*** Opening of SUPPLIED DATA ***

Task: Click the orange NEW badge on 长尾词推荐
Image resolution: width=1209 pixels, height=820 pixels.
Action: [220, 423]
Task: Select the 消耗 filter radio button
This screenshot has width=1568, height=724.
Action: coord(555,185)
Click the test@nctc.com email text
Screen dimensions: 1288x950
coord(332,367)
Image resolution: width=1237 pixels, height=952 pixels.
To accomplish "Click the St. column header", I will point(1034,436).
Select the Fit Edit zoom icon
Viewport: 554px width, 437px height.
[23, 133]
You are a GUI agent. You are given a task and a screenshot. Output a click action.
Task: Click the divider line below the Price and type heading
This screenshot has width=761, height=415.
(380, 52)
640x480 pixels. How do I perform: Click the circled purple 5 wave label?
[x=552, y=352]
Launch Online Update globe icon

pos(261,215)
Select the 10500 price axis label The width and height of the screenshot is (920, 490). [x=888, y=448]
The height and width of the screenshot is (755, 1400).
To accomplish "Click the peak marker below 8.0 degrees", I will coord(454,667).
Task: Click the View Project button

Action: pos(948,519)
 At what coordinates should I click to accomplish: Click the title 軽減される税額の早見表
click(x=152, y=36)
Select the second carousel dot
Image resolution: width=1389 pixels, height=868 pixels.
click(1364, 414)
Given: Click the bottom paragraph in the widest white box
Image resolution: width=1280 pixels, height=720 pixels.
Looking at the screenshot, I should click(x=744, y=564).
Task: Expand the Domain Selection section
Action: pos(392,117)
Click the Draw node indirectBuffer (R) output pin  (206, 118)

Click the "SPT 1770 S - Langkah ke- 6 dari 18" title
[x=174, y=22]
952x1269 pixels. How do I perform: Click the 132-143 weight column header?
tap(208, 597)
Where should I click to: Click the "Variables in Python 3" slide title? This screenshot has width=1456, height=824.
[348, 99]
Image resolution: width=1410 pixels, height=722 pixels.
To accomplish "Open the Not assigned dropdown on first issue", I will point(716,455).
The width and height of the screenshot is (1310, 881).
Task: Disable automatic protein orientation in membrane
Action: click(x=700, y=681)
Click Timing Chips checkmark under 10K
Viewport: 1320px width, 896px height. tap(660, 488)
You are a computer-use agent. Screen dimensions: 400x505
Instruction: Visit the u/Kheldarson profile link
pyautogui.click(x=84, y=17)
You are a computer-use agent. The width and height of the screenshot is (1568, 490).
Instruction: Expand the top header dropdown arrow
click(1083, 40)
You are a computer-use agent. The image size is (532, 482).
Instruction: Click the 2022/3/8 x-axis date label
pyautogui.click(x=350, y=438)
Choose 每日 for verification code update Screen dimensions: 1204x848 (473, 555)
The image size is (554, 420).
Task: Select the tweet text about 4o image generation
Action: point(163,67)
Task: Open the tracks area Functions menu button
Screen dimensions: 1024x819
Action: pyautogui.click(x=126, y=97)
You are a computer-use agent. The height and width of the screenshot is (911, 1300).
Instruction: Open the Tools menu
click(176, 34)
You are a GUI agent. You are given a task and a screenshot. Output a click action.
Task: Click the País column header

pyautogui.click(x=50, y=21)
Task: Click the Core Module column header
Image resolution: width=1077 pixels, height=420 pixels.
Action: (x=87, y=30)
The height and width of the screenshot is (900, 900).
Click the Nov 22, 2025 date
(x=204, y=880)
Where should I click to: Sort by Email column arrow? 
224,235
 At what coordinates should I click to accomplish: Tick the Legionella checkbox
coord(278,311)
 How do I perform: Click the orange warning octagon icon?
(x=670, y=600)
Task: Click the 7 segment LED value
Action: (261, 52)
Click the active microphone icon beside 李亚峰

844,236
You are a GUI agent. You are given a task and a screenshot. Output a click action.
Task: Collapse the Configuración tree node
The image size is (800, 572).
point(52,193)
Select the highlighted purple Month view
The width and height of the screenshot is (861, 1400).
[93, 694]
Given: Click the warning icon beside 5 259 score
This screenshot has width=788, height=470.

*** Close of SUPPLIED DATA ***

■ WORK TASK ■
What this task asks for is an exact copy of the material above.

■ RESULT OF THIS TASK ■
Task: Click the orange NEW badge on 长尾词推荐
Image resolution: width=1209 pixels, height=820 pixels.
Action: [220, 423]
Task: Select the 消耗 filter radio button
This screenshot has width=1568, height=724.
Action: coord(555,185)
Click the test@nctc.com email text
Screen dimensions: 1288x950
coord(332,367)
Image resolution: width=1237 pixels, height=952 pixels.
To accomplish "Click the St. column header", I will point(1034,436).
Select the Fit Edit zoom icon
Viewport: 554px width, 437px height.
[23, 133]
You are a GUI agent. You are given a task and a screenshot. Output a click action.
Task: Click the divider line below the Price and type heading
This screenshot has width=761, height=415.
(380, 52)
640x480 pixels. How do I perform: Click the circled purple 5 wave label?
[x=552, y=352]
Launch Online Update globe icon

pos(261,215)
Select the 10500 price axis label The width and height of the screenshot is (920, 490). [x=888, y=448]
The height and width of the screenshot is (755, 1400).
To accomplish "Click the peak marker below 8.0 degrees", I will coord(454,667).
Task: Click the View Project button

Action: pos(948,519)
 At what coordinates should I click to accomplish: Click the title 軽減される税額の早見表
click(x=152, y=36)
Select the second carousel dot
Image resolution: width=1389 pixels, height=868 pixels.
click(1364, 414)
Given: Click the bottom paragraph in the widest white box
Image resolution: width=1280 pixels, height=720 pixels.
Looking at the screenshot, I should click(x=744, y=564).
Task: Expand the Domain Selection section
Action: pos(392,117)
Click the Draw node indirectBuffer (R) output pin  (206, 118)

Click the "SPT 1770 S - Langkah ke- 6 dari 18" title
[x=174, y=22]
952x1269 pixels. How do I perform: Click the 132-143 weight column header?
tap(208, 597)
Where should I click to: Click the "Variables in Python 3" slide title? This screenshot has width=1456, height=824.
[348, 99]
Image resolution: width=1410 pixels, height=722 pixels.
To accomplish "Open the Not assigned dropdown on first issue", I will point(716,455).
The width and height of the screenshot is (1310, 881).
Task: Disable automatic protein orientation in membrane
Action: click(x=700, y=681)
Click Timing Chips checkmark under 10K
Viewport: 1320px width, 896px height. tap(660, 488)
You are a computer-use agent. Screen dimensions: 400x505
Instruction: Visit the u/Kheldarson profile link
pyautogui.click(x=84, y=17)
You are a computer-use agent. The width and height of the screenshot is (1568, 490).
Instruction: Expand the top header dropdown arrow
click(1083, 40)
You are a computer-use agent. The image size is (532, 482).
Instruction: Click the 2022/3/8 x-axis date label
pyautogui.click(x=350, y=438)
Choose 每日 for verification code update Screen dimensions: 1204x848 (473, 555)
The image size is (554, 420).
Task: Select the tweet text about 4o image generation
Action: point(163,67)
Task: Open the tracks area Functions menu button
Screen dimensions: 1024x819
Action: pyautogui.click(x=126, y=97)
You are a computer-use agent. The height and width of the screenshot is (911, 1300).
Instruction: Open the Tools menu
click(176, 34)
You are a GUI agent. You are given a task and a screenshot. Output a click action.
Task: Click the País column header

pyautogui.click(x=50, y=21)
Task: Click the Core Module column header
Image resolution: width=1077 pixels, height=420 pixels.
Action: (x=87, y=30)
The height and width of the screenshot is (900, 900).
Click the Nov 22, 2025 date
(x=204, y=880)
Where should I click to: Sort by Email column arrow? 
224,235
 At what coordinates should I click to accomplish: Tick the Legionella checkbox
coord(278,311)
 How do I perform: Click the orange warning octagon icon?
(x=670, y=600)
Task: Click the 7 segment LED value
Action: (261, 52)
Click the active microphone icon beside 李亚峰

844,236
You are a GUI agent. You are given a task and a screenshot. Output a click action.
Task: Collapse the Configuración tree node
The image size is (800, 572).
point(52,193)
Select the highlighted purple Month view
The width and height of the screenshot is (861, 1400).
[93, 694]
Given: Click the warning icon beside 5 259 score
This screenshot has width=788, height=470.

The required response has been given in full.